*Jobs*:
(a) Answer these questions from the exchange on the nurses enterprise agreement below:
(i) To which minister did Ms MacDonald direct her question?
(ii) What top-of-range salary will ACT enrolled nurses receive on the date the new agreement is certified?
(iii) What maximum will enrolled nurses in Tasmania receive?
(b) From the exchange on the nurses enterprise agreement below, copy word for word the passage that begins with the words "MS MacDONALD: Mr" and ends with "ACT government's position.".

Nurses-enterprise agreement

MS MacDONALD: Mr Speaker, my question, through you, is to the Minister for Health, Mr Corbell. Minister, there has been a lot discussion recently about the negotiations surrounding the nurses enterprise agreement. Minister, can you advise the Assembly how the ACT government's current wage offer to ACT nurses compares to recent outcomes in other jurisdictions?

MR CORBELL: I thank Ms MacDonald for the question. I think it is a timely question, given the current debate around the adequacy or otherwise of the ACT government's current pay offer to nurses. I thought it was useful, Mr Speaker, to take the opportunity to put on the record the ACT government's position.

Mr Speaker, let us look at the whole range of the nursing workforce, starting with enrolled nurses. Enrolled nurses in the ACT, on the date of certification of the new agreement, will receive a salary of $42,573 at the top of the range. Compare that with the agreements which have recently been signed up in South Australia, Victoria and Tasmania. In Victoria, enrolled nurses will receive a maximum of $42,453 or just under a hundred or so dollars less than what the ACT government is offering; in South Australia, only $40,851 or a full $21/2 thousand less; and in Tasmania, $41,937 or approximately $1,000 per annum less. The ACT has put enrolled nurses in a very strong position. In fact, these nurses will be the best paid enrolled nurses in the country, when you look at this current pay offer.

*Stored items from a collection*:
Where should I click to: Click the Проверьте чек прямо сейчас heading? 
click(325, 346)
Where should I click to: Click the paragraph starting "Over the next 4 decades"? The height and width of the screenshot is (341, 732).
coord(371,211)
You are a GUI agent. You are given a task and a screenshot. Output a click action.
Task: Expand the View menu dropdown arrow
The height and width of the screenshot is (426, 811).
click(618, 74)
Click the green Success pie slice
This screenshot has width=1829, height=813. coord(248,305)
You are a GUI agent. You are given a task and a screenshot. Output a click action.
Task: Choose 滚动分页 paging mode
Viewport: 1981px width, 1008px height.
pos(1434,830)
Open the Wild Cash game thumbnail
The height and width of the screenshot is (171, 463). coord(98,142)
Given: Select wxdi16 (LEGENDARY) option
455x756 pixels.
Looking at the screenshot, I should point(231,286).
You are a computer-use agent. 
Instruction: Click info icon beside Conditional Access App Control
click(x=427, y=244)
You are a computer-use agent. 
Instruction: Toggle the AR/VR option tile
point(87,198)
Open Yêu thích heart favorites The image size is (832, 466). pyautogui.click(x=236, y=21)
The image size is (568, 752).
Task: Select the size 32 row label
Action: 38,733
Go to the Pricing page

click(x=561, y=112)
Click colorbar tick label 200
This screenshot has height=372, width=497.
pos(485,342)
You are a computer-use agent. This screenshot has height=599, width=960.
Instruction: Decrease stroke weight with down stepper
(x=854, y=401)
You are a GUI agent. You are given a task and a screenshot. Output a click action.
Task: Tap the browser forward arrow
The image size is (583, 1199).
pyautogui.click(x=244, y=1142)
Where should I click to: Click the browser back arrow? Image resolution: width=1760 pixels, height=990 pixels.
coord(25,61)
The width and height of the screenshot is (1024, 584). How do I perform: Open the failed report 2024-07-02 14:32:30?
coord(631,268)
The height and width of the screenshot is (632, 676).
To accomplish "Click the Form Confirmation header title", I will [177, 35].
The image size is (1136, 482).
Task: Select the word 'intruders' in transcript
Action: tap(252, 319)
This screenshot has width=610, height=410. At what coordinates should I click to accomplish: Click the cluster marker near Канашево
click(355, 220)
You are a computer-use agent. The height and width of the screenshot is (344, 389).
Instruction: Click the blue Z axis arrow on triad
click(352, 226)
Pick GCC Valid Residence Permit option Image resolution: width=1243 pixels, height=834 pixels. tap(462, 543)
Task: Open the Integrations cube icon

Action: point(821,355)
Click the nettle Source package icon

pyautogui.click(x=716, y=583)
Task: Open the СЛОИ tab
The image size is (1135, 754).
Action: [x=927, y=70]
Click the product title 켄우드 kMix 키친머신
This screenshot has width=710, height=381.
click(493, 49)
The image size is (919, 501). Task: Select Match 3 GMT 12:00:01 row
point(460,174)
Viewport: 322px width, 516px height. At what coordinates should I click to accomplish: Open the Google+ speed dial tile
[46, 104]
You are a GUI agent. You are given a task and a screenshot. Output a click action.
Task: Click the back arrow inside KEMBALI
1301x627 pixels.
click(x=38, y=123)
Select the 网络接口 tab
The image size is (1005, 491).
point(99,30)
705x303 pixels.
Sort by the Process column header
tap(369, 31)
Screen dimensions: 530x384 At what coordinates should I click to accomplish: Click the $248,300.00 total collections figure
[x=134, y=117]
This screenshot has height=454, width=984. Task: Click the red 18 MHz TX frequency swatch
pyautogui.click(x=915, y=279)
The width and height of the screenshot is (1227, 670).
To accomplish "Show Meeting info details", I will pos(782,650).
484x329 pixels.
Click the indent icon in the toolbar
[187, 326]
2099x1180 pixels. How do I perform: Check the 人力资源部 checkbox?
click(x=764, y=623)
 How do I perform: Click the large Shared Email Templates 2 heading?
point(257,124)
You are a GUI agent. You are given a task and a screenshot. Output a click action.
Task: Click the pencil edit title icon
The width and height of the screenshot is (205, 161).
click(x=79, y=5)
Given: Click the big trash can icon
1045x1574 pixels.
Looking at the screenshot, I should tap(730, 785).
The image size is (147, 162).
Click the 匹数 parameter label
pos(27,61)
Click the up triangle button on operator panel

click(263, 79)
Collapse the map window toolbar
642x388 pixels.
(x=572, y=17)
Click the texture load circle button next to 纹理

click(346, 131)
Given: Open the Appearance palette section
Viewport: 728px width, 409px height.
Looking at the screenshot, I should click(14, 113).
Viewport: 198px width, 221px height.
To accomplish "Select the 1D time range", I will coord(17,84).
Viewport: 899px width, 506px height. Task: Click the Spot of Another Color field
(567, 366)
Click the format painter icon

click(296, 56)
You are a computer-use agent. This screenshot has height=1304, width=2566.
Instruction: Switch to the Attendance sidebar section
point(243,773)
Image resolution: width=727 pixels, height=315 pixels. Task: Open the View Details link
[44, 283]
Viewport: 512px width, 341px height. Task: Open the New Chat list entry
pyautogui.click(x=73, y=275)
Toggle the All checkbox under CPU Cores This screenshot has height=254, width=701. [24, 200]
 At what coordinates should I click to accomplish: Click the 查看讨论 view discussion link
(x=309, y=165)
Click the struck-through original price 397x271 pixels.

*Task results*:
(a)
(i) The Minister for Health, Mr Corbell.
(ii) $42,573.
(iii) $41,937.

(b)
MS MacDONALD: Mr Speaker, my question, through you, is to the Minister for Health, Mr Corbell. Minister, there has been a lot discussion recently about the negotiations surrounding the nurses enterprise agreement. Minister, can you advise the Assembly how the ACT government's current wage offer to ACT nurses compares to recent outcomes in other jurisdictions?

MR CORBELL: I thank Ms MacDonald for the question. I think it is a timely question, given the current debate around the adequacy or otherwise of the ACT government's current pay offer to nurses. I thought it was useful, Mr Speaker, to take the opportunity to put on the record the ACT government's position.